Эта трагедия была давным-давно, сказал я. Честно говоря, почти все наши соотечественники здесь думают не столько о прошлом, сколько о том, как стать американцами.
И как же? – спросил профессор Хедд, снова глядя на меня поверх стекол, так что мне казалось, будто меня изучают не двумя глазами, а четырьмя. Они, то есть мы, верим, что люди должны быть свободны и счастливы, сказал я – ответ, который я давал многим американцам. Эту декларацию встретили одобрительными кивками все присутствующие, кроме профессора; я и забыл, что он английский эмигрант. Он по-прежнему держал меня под прицелом своего квадроскопического зрения, и взгляд этих сдвоенных глаз и линз мешал мне сосредоточиться. Так значит, вы счастливы? – спросил он. Это был нескромный вопрос, почти такой же личный, как вопрос о жалованье, допустимый у нас на родине, но не здесь. Трудность усугублялась тем, что я не мог придумать подходящий ответ. Скажу, что несчастен, – дискредитирую себя, поскольку американцы считают несчастных этически несостоятельными и повинными в мыслепреступлении. Но если я полагаю себя счастливым, то говорить об этом – дурной тон или признак гордыни, словно я хвастаюсь или злорадствую.

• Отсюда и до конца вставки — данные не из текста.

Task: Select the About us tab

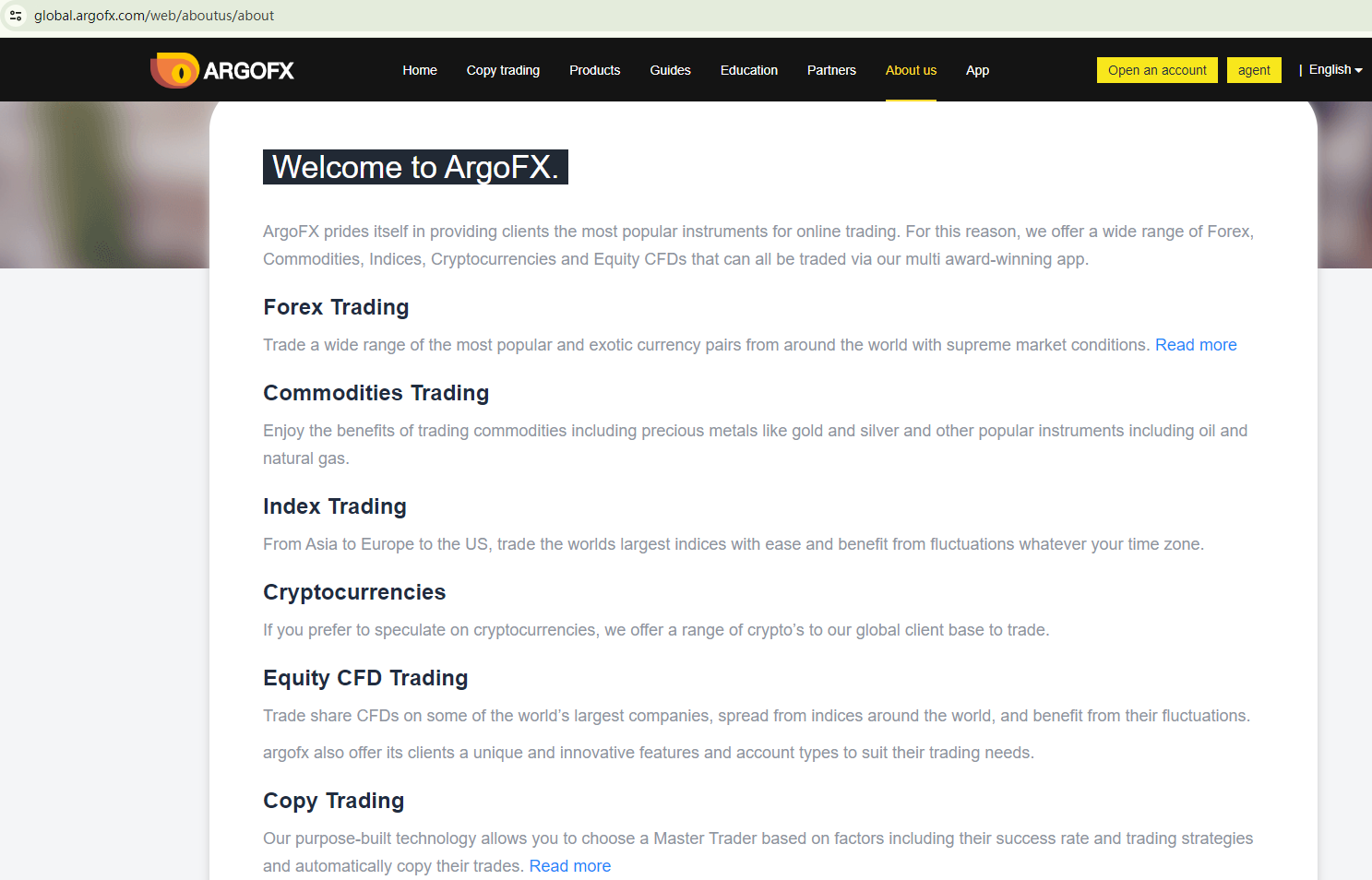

В этот миг явились официанты, торжественные, как египетские слуги, готовые к погребению вместе с фараоном. Они несли тарелки с главным блюдом, подпирая их плечами. У меня забрезжила надежда, что огромные ломти мяса перед нами отвлекут внимание профессора от моей персоны, но я ошибался. Стоило официантам уйти, как он повторил свой вопрос. Я ответил, что не чувствую себя несчастным. На мгновение пухлый воздушный шар моего двойного отрицания повис в воздухе, двусмысленный и уязвимый. Вероятно, сказал профессор, вы не чувствуете себя несчастным, потому что стремитесь к счастью, но еще не достигли его. Пожалуй, как и все мы, верно, джентльмены? Джентльмены, набравшие полные рты мяса и красного вина, невнятно выразили свое согласие. В среднем американцы не доверяют интеллектуалам, однако робеют перед властью и восхищаются славой. Профессор Хедд обладал изрядной толикой того и другого, а вдобавок еще и английским акцентом, на который американцы реагируют примерно так же, как собаки на ультразвуковой свисток. Однако меня, никогда не знавшего английской колонизации, этот акцент ничуть не беспокоил, и я был твердо намерен отстаивать в нашем импровизированном диспуте свои позиции.

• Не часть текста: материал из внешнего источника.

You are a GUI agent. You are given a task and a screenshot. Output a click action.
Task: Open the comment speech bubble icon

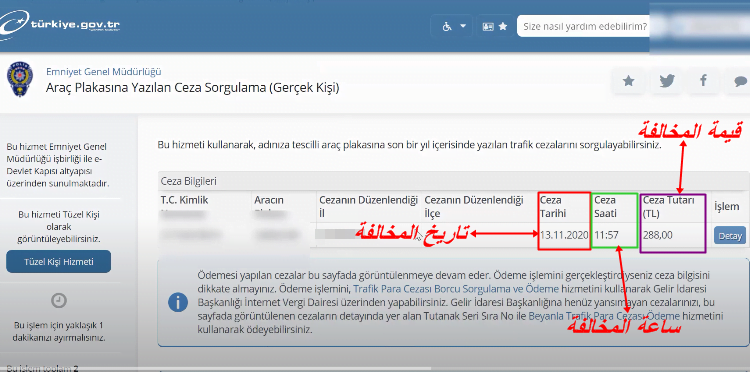click(x=739, y=81)
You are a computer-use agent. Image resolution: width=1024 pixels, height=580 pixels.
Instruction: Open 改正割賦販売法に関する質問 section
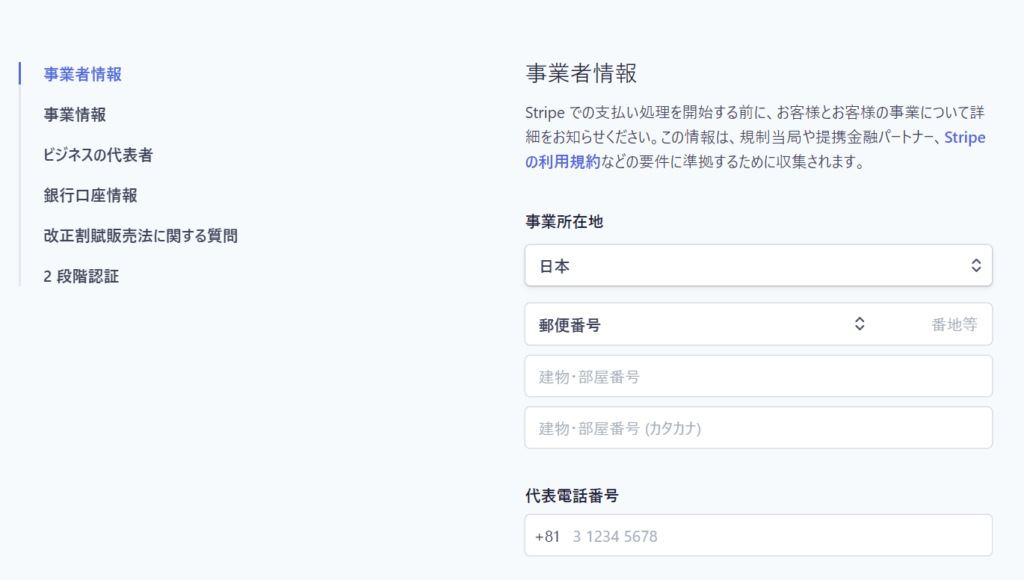pyautogui.click(x=140, y=236)
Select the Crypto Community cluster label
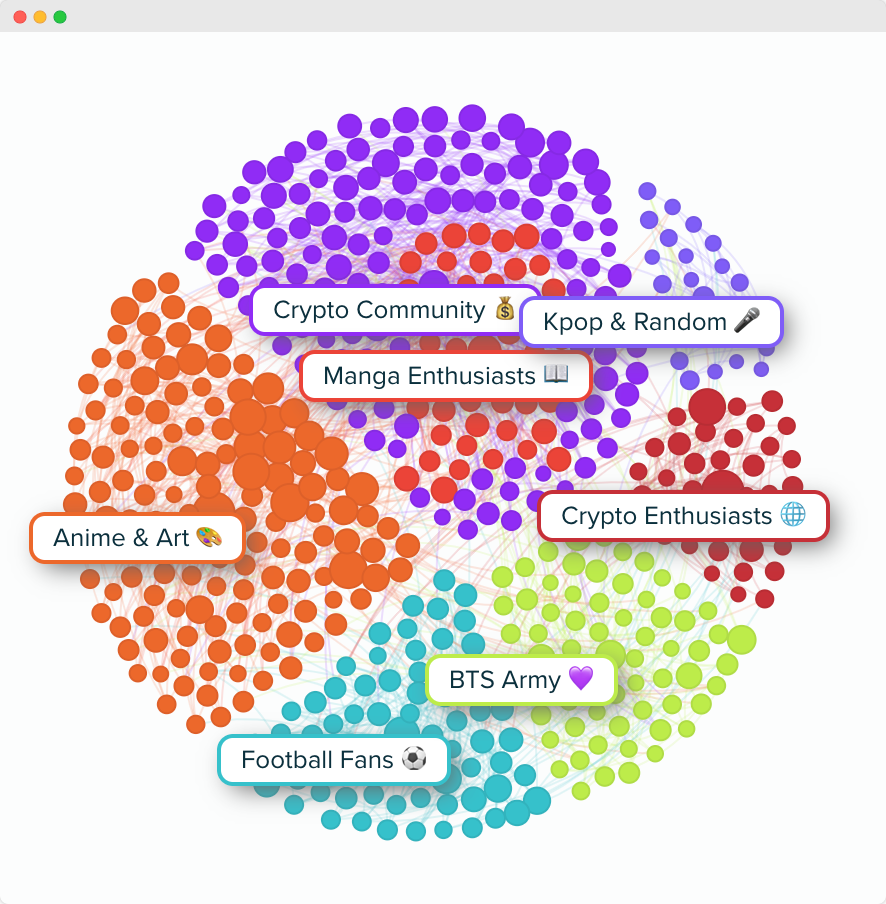The width and height of the screenshot is (886, 904). pyautogui.click(x=394, y=310)

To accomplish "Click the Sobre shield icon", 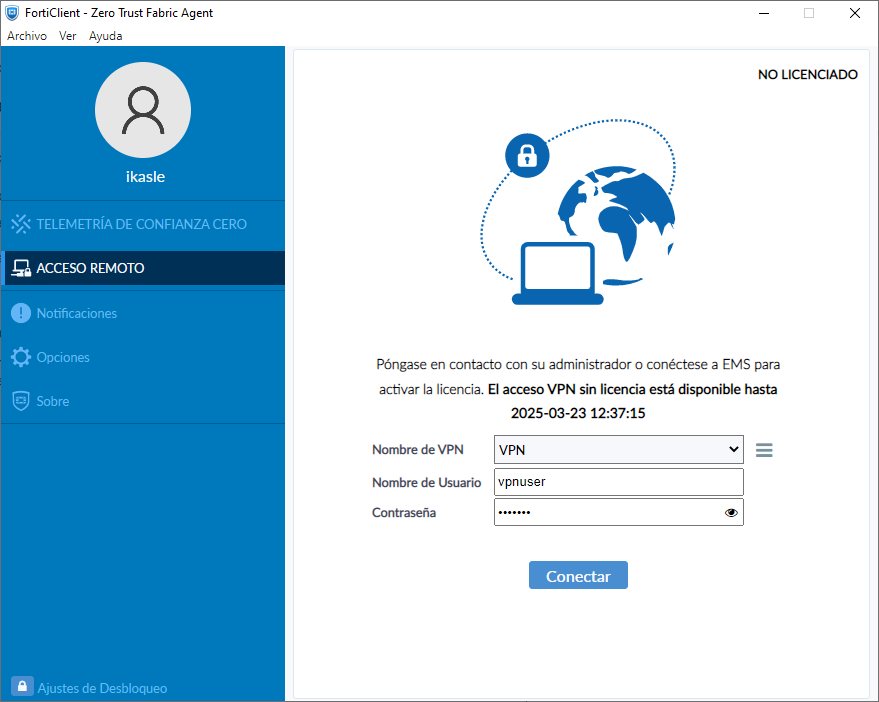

А как насчет вас, профессор? – спросил я. Вы счастливы? Нимало не смутившись, профессор разровнял ножом горошек, затем аккуратно отпилил дольку мяса. Как вы, очевидно, поняли, на этот вопрос нет хорошего ответа, сказал он.
Чем вам не нравится утвердительный? – спросил помощник окружного прокурора.

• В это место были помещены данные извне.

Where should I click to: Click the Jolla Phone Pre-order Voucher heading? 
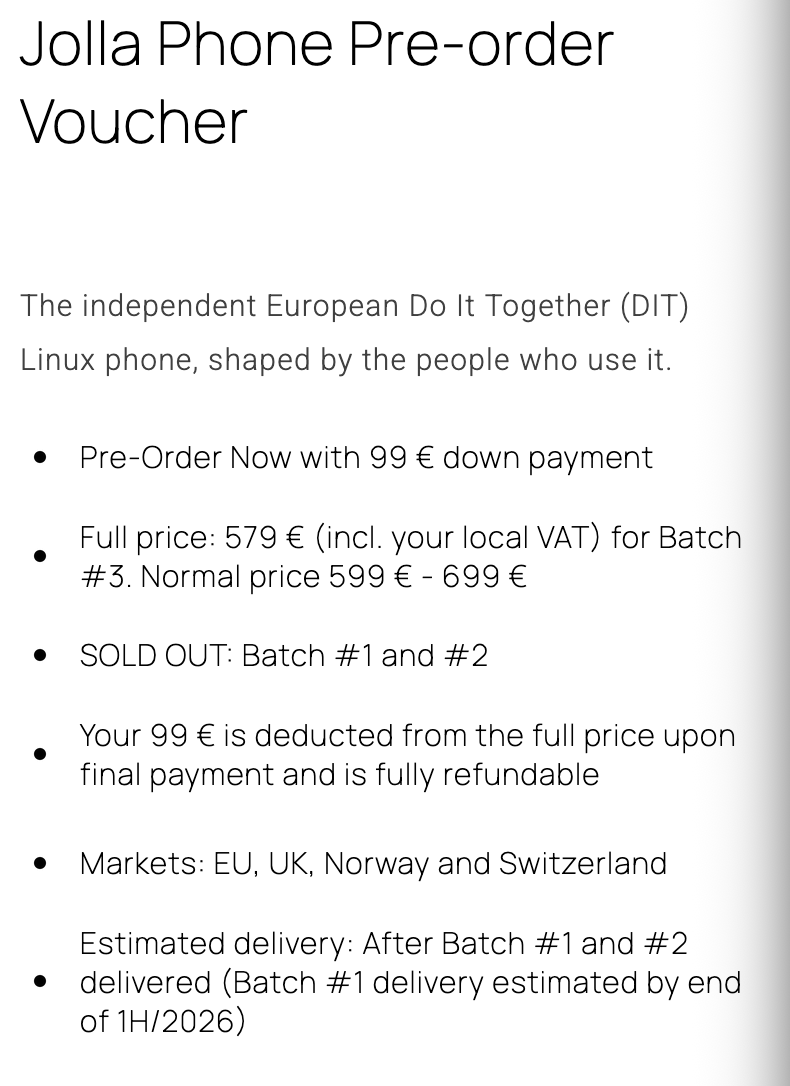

Тем, что в Америке погоня за счастьем похожа на перетягивание одеяла, сказал профессор, медленно поворачивая голову и обводя взглядом всех собравшихся без исключения. Уровень вашего счастья пропорционален уровню несчастья кого-то другого, и наоборот. Если я говорю, что счастлив, кто-то другой должен быть несчастен – скорее всего, один из вас. Если же я назову несчастным себя, кто-то из вас, возможно, почувствует себя счастливее, но вместе с тем будет испытывать неловкость, поскольку в Америке быть счастливыми положено всем. Я думаю, от нашего проницательного юноши не укрылась эта особенность нашей страны: дорога к счастью открыта для всех американцев, однако многим гарантировано несчастье.